### EXERCISE PROMPT
Repeat every record exactly as given.

Collected data entries
☆ ☆ ☆ ☆ ☆ ☆ ☆
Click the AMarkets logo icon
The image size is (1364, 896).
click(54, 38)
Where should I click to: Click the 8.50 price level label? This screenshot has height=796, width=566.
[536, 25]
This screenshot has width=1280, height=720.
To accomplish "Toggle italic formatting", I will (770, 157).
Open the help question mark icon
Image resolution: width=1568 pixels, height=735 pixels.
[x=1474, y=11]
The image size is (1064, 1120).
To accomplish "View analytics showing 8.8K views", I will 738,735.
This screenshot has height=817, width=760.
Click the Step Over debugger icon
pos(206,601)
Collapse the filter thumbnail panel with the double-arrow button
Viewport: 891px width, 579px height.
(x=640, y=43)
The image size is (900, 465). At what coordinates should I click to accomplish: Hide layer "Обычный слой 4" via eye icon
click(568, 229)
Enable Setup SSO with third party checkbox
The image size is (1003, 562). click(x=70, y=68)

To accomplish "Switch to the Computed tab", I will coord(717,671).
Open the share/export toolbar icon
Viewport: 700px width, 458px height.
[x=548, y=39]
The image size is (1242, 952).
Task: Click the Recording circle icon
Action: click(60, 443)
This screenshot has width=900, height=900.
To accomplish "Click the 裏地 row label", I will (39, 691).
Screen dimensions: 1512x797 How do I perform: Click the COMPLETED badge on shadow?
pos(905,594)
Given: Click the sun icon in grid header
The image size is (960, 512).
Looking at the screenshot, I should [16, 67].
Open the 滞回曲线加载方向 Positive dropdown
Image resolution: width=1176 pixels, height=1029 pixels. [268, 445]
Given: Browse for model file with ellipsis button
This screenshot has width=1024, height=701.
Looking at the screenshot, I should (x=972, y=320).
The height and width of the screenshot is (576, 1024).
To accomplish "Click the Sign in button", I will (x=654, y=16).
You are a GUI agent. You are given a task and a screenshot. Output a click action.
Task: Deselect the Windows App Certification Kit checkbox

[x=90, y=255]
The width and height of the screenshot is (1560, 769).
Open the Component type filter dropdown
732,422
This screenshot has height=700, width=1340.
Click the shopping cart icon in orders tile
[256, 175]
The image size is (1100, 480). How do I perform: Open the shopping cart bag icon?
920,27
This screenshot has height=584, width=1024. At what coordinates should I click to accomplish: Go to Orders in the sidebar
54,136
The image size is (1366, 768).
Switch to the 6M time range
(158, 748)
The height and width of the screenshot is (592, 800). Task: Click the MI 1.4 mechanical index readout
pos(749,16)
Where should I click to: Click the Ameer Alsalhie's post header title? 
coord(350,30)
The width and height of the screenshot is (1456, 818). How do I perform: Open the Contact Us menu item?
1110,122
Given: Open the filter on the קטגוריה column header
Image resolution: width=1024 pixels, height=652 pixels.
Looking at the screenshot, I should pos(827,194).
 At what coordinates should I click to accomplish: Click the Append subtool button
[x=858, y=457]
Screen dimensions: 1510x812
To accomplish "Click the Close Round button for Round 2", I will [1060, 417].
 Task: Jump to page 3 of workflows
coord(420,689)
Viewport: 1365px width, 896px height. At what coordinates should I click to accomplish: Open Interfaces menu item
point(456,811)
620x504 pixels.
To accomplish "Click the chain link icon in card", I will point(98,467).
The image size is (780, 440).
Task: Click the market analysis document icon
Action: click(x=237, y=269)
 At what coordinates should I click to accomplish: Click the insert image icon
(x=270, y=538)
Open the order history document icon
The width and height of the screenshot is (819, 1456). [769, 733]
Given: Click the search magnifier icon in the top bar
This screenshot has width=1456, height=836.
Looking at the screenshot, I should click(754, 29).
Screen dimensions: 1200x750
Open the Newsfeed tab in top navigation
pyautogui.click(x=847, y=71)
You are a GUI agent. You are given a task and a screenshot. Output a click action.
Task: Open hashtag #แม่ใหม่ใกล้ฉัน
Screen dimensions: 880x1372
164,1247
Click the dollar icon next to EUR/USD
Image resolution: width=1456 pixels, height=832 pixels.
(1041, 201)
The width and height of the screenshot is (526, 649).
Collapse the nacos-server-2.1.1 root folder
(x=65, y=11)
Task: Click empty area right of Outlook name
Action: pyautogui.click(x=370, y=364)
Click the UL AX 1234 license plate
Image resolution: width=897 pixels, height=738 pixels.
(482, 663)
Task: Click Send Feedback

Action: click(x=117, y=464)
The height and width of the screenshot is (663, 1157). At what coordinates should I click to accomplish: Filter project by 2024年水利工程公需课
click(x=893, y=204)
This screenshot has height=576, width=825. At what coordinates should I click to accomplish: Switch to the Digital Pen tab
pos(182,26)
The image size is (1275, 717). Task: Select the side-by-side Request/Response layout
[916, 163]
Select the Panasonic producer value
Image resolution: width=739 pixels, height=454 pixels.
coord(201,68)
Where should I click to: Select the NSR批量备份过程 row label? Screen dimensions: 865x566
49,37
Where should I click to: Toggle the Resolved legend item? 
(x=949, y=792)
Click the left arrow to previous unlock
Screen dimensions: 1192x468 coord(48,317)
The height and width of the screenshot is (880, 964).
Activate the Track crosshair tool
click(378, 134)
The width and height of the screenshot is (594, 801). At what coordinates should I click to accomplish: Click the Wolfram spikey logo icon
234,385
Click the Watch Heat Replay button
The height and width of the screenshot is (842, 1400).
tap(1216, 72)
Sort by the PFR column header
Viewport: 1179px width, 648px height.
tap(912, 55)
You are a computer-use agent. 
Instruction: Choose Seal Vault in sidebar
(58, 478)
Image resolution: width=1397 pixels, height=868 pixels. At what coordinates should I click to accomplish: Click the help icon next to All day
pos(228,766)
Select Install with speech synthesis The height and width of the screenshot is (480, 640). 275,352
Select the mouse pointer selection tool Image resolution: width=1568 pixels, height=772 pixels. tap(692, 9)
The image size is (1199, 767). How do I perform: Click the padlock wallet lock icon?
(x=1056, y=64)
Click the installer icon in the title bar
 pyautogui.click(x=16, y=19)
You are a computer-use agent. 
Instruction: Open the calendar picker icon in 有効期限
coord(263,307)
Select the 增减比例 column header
☆ ☆ ☆ ☆ ☆ ☆ ☆
### EXPECTED ANSWER
Click the AMarkets logo icon
The image size is (1364, 896).
click(54, 38)
Where should I click to: Click the 8.50 price level label? This screenshot has height=796, width=566.
[536, 25]
This screenshot has width=1280, height=720.
To accomplish "Toggle italic formatting", I will (770, 157).
Open the help question mark icon
Image resolution: width=1568 pixels, height=735 pixels.
[x=1474, y=11]
The image size is (1064, 1120).
To accomplish "View analytics showing 8.8K views", I will 738,735.
This screenshot has height=817, width=760.
Click the Step Over debugger icon
pos(206,601)
Collapse the filter thumbnail panel with the double-arrow button
Viewport: 891px width, 579px height.
(x=640, y=43)
The image size is (900, 465). At what coordinates should I click to accomplish: Hide layer "Обычный слой 4" via eye icon
click(568, 229)
Enable Setup SSO with third party checkbox
The image size is (1003, 562). click(x=70, y=68)

To accomplish "Switch to the Computed tab", I will coord(717,671).
Open the share/export toolbar icon
Viewport: 700px width, 458px height.
[x=548, y=39]
The image size is (1242, 952).
Task: Click the Recording circle icon
Action: click(60, 443)
This screenshot has width=900, height=900.
To accomplish "Click the 裏地 row label", I will (39, 691).
Screen dimensions: 1512x797 How do I perform: Click the COMPLETED badge on shadow?
pos(905,594)
Given: Click the sun icon in grid header
The image size is (960, 512).
Looking at the screenshot, I should [16, 67].
Open the 滞回曲线加载方向 Positive dropdown
Image resolution: width=1176 pixels, height=1029 pixels. [268, 445]
Given: Browse for model file with ellipsis button
This screenshot has width=1024, height=701.
Looking at the screenshot, I should (x=972, y=320).
The height and width of the screenshot is (576, 1024).
To accomplish "Click the Sign in button", I will (x=654, y=16).
You are a GUI agent. You are given a task and a screenshot. Output a click action.
Task: Deselect the Windows App Certification Kit checkbox

[x=90, y=255]
The width and height of the screenshot is (1560, 769).
Open the Component type filter dropdown
732,422
This screenshot has height=700, width=1340.
Click the shopping cart icon in orders tile
[256, 175]
The image size is (1100, 480). How do I perform: Open the shopping cart bag icon?
920,27
This screenshot has height=584, width=1024. At what coordinates should I click to accomplish: Go to Orders in the sidebar
54,136
The image size is (1366, 768).
Switch to the 6M time range
(158, 748)
The height and width of the screenshot is (592, 800). Task: Click the MI 1.4 mechanical index readout
pos(749,16)
Where should I click to: Click the Ameer Alsalhie's post header title? 
coord(350,30)
The width and height of the screenshot is (1456, 818). How do I perform: Open the Contact Us menu item?
1110,122
Given: Open the filter on the קטגוריה column header
Image resolution: width=1024 pixels, height=652 pixels.
Looking at the screenshot, I should pos(827,194).
 At what coordinates should I click to accomplish: Click the Append subtool button
[x=858, y=457]
Screen dimensions: 1510x812
To accomplish "Click the Close Round button for Round 2", I will [1060, 417].
 Task: Jump to page 3 of workflows
coord(420,689)
Viewport: 1365px width, 896px height. At what coordinates should I click to accomplish: Open Interfaces menu item
point(456,811)
620x504 pixels.
To accomplish "Click the chain link icon in card", I will point(98,467).
The image size is (780, 440).
Task: Click the market analysis document icon
Action: click(x=237, y=269)
 At what coordinates should I click to accomplish: Click the insert image icon
(x=270, y=538)
Open the order history document icon
The width and height of the screenshot is (819, 1456). [769, 733]
Given: Click the search magnifier icon in the top bar
This screenshot has width=1456, height=836.
Looking at the screenshot, I should click(754, 29).
Screen dimensions: 1200x750
Open the Newsfeed tab in top navigation
pyautogui.click(x=847, y=71)
You are a GUI agent. You are given a task and a screenshot. Output a click action.
Task: Open hashtag #แม่ใหม่ใกล้ฉัน
Screen dimensions: 880x1372
164,1247
Click the dollar icon next to EUR/USD
Image resolution: width=1456 pixels, height=832 pixels.
(1041, 201)
The width and height of the screenshot is (526, 649).
Collapse the nacos-server-2.1.1 root folder
(x=65, y=11)
Task: Click empty area right of Outlook name
Action: pyautogui.click(x=370, y=364)
Click the UL AX 1234 license plate
Image resolution: width=897 pixels, height=738 pixels.
(482, 663)
Task: Click Send Feedback

Action: click(x=117, y=464)
The height and width of the screenshot is (663, 1157). At what coordinates should I click to accomplish: Filter project by 2024年水利工程公需课
click(x=893, y=204)
This screenshot has height=576, width=825. At what coordinates should I click to accomplish: Switch to the Digital Pen tab
pos(182,26)
The image size is (1275, 717). Task: Select the side-by-side Request/Response layout
[916, 163]
Select the Panasonic producer value
Image resolution: width=739 pixels, height=454 pixels.
coord(201,68)
Where should I click to: Select the NSR批量备份过程 row label? Screen dimensions: 865x566
49,37
Where should I click to: Toggle the Resolved legend item? 
(x=949, y=792)
Click the left arrow to previous unlock
Screen dimensions: 1192x468 coord(48,317)
The height and width of the screenshot is (880, 964).
Activate the Track crosshair tool
click(378, 134)
The width and height of the screenshot is (594, 801). At what coordinates should I click to accomplish: Click the Wolfram spikey logo icon
234,385
Click the Watch Heat Replay button
The height and width of the screenshot is (842, 1400).
tap(1216, 72)
Sort by the PFR column header
Viewport: 1179px width, 648px height.
tap(912, 55)
You are a computer-use agent. 
Instruction: Choose Seal Vault in sidebar
(58, 478)
Image resolution: width=1397 pixels, height=868 pixels. At what coordinates should I click to accomplish: Click the help icon next to All day
pos(228,766)
Select Install with speech synthesis The height and width of the screenshot is (480, 640). 275,352
Select the mouse pointer selection tool Image resolution: width=1568 pixels, height=772 pixels. tap(692, 9)
The image size is (1199, 767). How do I perform: Click the padlock wallet lock icon?
(x=1056, y=64)
Click the installer icon in the title bar
 pyautogui.click(x=16, y=19)
You are a computer-use agent. 
Instruction: Open the calendar picker icon in 有効期限
coord(263,307)
Select the 增减比例 column header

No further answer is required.